WHAT YOU NEED TO DO:
In the records below, replace "computer-use agent" with "screen assistant" and write them out again with nothing else changed.

**** RECORDS SHOWN

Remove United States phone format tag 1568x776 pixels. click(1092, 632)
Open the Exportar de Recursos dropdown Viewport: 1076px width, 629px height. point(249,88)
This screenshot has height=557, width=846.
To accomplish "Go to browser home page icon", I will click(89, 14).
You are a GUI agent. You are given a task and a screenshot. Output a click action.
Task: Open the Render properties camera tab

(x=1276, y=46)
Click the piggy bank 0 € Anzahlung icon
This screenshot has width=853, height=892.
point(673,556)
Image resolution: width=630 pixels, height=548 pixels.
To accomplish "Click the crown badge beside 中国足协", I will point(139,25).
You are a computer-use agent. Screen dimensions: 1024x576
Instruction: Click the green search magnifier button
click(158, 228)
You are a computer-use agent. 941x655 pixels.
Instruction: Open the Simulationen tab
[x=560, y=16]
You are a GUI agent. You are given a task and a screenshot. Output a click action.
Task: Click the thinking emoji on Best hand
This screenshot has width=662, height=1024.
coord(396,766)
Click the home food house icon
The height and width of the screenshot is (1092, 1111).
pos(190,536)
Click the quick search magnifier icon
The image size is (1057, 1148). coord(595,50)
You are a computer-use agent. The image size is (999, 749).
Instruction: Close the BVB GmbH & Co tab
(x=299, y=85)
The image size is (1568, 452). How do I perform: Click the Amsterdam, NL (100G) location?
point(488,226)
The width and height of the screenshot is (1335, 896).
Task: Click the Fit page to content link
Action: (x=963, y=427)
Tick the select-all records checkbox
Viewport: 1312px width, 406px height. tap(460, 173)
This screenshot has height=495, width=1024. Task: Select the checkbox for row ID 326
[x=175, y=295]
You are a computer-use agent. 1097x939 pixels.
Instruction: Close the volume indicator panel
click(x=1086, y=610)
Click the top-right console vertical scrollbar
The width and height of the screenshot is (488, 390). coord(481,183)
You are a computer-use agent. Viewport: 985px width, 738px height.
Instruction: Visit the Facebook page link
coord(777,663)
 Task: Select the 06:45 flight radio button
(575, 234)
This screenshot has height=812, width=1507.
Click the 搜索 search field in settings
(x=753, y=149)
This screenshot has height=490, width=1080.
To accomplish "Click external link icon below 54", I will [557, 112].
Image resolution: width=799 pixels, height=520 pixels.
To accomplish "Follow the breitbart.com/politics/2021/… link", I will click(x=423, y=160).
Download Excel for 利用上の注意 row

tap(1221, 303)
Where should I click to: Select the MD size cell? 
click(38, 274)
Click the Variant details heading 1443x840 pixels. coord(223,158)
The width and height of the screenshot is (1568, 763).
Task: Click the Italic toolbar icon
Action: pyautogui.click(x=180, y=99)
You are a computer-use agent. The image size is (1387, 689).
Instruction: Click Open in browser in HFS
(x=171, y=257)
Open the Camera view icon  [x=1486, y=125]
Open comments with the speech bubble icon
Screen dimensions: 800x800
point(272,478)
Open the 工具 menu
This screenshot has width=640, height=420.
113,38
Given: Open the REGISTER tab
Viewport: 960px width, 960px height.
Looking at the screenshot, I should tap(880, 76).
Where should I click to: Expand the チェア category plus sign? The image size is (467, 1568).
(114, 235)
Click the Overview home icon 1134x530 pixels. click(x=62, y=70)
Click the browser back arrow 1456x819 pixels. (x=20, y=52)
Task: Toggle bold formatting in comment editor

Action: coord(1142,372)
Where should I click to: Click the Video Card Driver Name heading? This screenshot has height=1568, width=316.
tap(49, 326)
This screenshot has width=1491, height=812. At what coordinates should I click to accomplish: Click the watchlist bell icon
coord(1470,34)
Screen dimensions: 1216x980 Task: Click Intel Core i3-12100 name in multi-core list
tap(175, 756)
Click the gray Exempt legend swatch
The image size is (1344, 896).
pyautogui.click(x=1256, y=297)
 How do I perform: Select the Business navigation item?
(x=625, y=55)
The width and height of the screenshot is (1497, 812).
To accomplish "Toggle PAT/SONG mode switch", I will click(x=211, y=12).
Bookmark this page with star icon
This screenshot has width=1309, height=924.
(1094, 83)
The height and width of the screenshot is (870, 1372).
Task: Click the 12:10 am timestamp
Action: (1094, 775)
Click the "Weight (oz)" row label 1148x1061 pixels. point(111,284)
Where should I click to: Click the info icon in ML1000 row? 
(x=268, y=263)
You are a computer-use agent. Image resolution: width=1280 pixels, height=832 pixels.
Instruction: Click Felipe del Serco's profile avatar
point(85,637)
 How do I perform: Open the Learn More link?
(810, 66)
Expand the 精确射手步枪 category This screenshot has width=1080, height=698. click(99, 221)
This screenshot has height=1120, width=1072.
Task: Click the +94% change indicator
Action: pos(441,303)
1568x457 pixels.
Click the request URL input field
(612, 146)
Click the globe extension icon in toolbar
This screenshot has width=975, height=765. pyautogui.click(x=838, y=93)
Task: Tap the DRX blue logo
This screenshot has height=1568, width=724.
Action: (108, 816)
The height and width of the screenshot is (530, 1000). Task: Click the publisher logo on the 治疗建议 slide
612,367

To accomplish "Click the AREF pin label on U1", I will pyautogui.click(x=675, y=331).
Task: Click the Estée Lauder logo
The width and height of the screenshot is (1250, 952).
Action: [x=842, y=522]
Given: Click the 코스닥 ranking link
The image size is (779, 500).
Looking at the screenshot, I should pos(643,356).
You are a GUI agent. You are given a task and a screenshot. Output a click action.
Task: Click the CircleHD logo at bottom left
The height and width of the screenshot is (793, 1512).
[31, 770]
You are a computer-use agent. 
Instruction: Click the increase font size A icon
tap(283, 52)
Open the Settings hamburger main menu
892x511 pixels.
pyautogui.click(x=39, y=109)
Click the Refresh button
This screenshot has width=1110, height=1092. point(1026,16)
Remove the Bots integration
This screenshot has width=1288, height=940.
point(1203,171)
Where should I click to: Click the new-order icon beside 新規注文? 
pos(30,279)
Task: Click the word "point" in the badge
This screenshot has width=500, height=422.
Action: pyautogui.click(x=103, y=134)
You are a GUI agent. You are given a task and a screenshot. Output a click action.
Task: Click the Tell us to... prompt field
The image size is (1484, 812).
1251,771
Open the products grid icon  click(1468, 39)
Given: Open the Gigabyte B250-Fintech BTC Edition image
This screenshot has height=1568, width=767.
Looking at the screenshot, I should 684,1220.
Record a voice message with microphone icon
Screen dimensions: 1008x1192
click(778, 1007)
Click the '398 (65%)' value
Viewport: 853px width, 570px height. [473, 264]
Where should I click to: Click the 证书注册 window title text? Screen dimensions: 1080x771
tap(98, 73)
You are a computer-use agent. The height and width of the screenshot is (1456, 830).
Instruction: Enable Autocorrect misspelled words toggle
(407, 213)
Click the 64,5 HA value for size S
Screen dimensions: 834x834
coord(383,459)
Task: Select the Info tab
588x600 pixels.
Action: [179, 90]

********

THE REPLY:
Remove United States phone format tag 1568x776 pixels. click(1092, 632)
Open the Exportar de Recursos dropdown Viewport: 1076px width, 629px height. point(249,88)
This screenshot has height=557, width=846.
To accomplish "Go to browser home page icon", I will click(89, 14).
You are a GUI agent. You are given a task and a screenshot. Output a click action.
Task: Open the Render properties camera tab

(x=1276, y=46)
Click the piggy bank 0 € Anzahlung icon
This screenshot has width=853, height=892.
point(673,556)
Image resolution: width=630 pixels, height=548 pixels.
To accomplish "Click the crown badge beside 中国足协", I will point(139,25).
You are a screen assistant. Screen dimensions: 1024x576
Instruction: Click the green search magnifier button
click(158, 228)
You are a screen assistant. 941x655 pixels.
Instruction: Open the Simulationen tab
[x=560, y=16]
You are a GUI agent. You are given a task and a screenshot. Output a click action.
Task: Click the thinking emoji on Best hand
This screenshot has width=662, height=1024.
coord(396,766)
Click the home food house icon
The height and width of the screenshot is (1092, 1111).
pos(190,536)
Click the quick search magnifier icon
The image size is (1057, 1148). coord(595,50)
You are a screen assistant. The image size is (999, 749).
Instruction: Close the BVB GmbH & Co tab
(x=299, y=85)
The image size is (1568, 452). How do I perform: Click the Amsterdam, NL (100G) location?
point(488,226)
The width and height of the screenshot is (1335, 896).
Task: Click the Fit page to content link
Action: (x=963, y=427)
Tick the select-all records checkbox
Viewport: 1312px width, 406px height. tap(460, 173)
This screenshot has height=495, width=1024. Task: Select the checkbox for row ID 326
[x=175, y=295]
You are a screen assistant. 1097x939 pixels.
Instruction: Close the volume indicator panel
click(x=1086, y=610)
Click the top-right console vertical scrollbar
The width and height of the screenshot is (488, 390). coord(481,183)
You are a screen assistant. Viewport: 985px width, 738px height.
Instruction: Visit the Facebook page link
coord(777,663)
 Task: Select the 06:45 flight radio button
(575, 234)
This screenshot has height=812, width=1507.
Click the 搜索 search field in settings
(x=753, y=149)
This screenshot has height=490, width=1080.
To accomplish "Click external link icon below 54", I will [557, 112].
Image resolution: width=799 pixels, height=520 pixels.
To accomplish "Follow the breitbart.com/politics/2021/… link", I will click(x=423, y=160).
Download Excel for 利用上の注意 row

tap(1221, 303)
Where should I click to: Select the MD size cell? 
click(38, 274)
Click the Variant details heading 1443x840 pixels. coord(223,158)
The width and height of the screenshot is (1568, 763).
Task: Click the Italic toolbar icon
Action: pyautogui.click(x=180, y=99)
You are a screen assistant. The image size is (1387, 689).
Instruction: Click Open in browser in HFS
(x=171, y=257)
Open the Camera view icon  [x=1486, y=125]
Open comments with the speech bubble icon
Screen dimensions: 800x800
point(272,478)
Open the 工具 menu
This screenshot has width=640, height=420.
113,38
Given: Open the REGISTER tab
Viewport: 960px width, 960px height.
Looking at the screenshot, I should tap(880, 76).
Where should I click to: Expand the チェア category plus sign? The image size is (467, 1568).
(114, 235)
Click the Overview home icon 1134x530 pixels. click(x=62, y=70)
Click the browser back arrow 1456x819 pixels. (x=20, y=52)
Task: Toggle bold formatting in comment editor

Action: coord(1142,372)
Where should I click to: Click the Video Card Driver Name heading? This screenshot has height=1568, width=316.
tap(49, 326)
This screenshot has width=1491, height=812. At what coordinates should I click to accomplish: Click the watchlist bell icon
coord(1470,34)
Screen dimensions: 1216x980 Task: Click Intel Core i3-12100 name in multi-core list
tap(175, 756)
Click the gray Exempt legend swatch
The image size is (1344, 896).
pyautogui.click(x=1256, y=297)
 How do I perform: Select the Business navigation item?
(x=625, y=55)
The width and height of the screenshot is (1497, 812).
To accomplish "Toggle PAT/SONG mode switch", I will click(x=211, y=12).
Bookmark this page with star icon
This screenshot has width=1309, height=924.
(1094, 83)
The height and width of the screenshot is (870, 1372).
Task: Click the 12:10 am timestamp
Action: (1094, 775)
Click the "Weight (oz)" row label 1148x1061 pixels. point(111,284)
Where should I click to: Click the info icon in ML1000 row? 
(x=268, y=263)
You are a screen assistant. Image resolution: width=1280 pixels, height=832 pixels.
Instruction: Click Felipe del Serco's profile avatar
point(85,637)
 How do I perform: Open the Learn More link?
(810, 66)
Expand the 精确射手步枪 category This screenshot has width=1080, height=698. click(99, 221)
This screenshot has height=1120, width=1072.
Task: Click the +94% change indicator
Action: pos(441,303)
1568x457 pixels.
Click the request URL input field
(612, 146)
Click the globe extension icon in toolbar
This screenshot has width=975, height=765. pyautogui.click(x=838, y=93)
Task: Tap the DRX blue logo
This screenshot has height=1568, width=724.
Action: (108, 816)
The height and width of the screenshot is (530, 1000). Task: Click the publisher logo on the 治疗建议 slide
612,367

To accomplish "Click the AREF pin label on U1", I will pyautogui.click(x=675, y=331).
Task: Click the Estée Lauder logo
The width and height of the screenshot is (1250, 952).
Action: [x=842, y=522]
Given: Click the 코스닥 ranking link
The image size is (779, 500).
Looking at the screenshot, I should pos(643,356).
You are a GUI agent. You are given a task and a screenshot. Output a click action.
Task: Click the CircleHD logo at bottom left
The height and width of the screenshot is (793, 1512).
[31, 770]
You are a screen assistant. 
Instruction: Click the increase font size A icon
tap(283, 52)
Open the Settings hamburger main menu
892x511 pixels.
pyautogui.click(x=39, y=109)
Click the Refresh button
This screenshot has width=1110, height=1092. point(1026,16)
Remove the Bots integration
This screenshot has width=1288, height=940.
point(1203,171)
Where should I click to: Click the new-order icon beside 新規注文? 
pos(30,279)
Task: Click the word "point" in the badge
This screenshot has width=500, height=422.
Action: pyautogui.click(x=103, y=134)
You are a GUI agent. You are given a task and a screenshot. Output a click action.
Task: Click the Tell us to... prompt field
The image size is (1484, 812).
1251,771
Open the products grid icon  click(1468, 39)
Given: Open the Gigabyte B250-Fintech BTC Edition image
This screenshot has height=1568, width=767.
Looking at the screenshot, I should 684,1220.
Record a voice message with microphone icon
Screen dimensions: 1008x1192
click(778, 1007)
Click the '398 (65%)' value
Viewport: 853px width, 570px height. [473, 264]
Where should I click to: Click the 证书注册 window title text? Screen dimensions: 1080x771
tap(98, 73)
You are a screen assistant. The height and width of the screenshot is (1456, 830).
Instruction: Enable Autocorrect misspelled words toggle
(407, 213)
Click the 64,5 HA value for size S
Screen dimensions: 834x834
coord(383,459)
Task: Select the Info tab
588x600 pixels.
Action: [179, 90]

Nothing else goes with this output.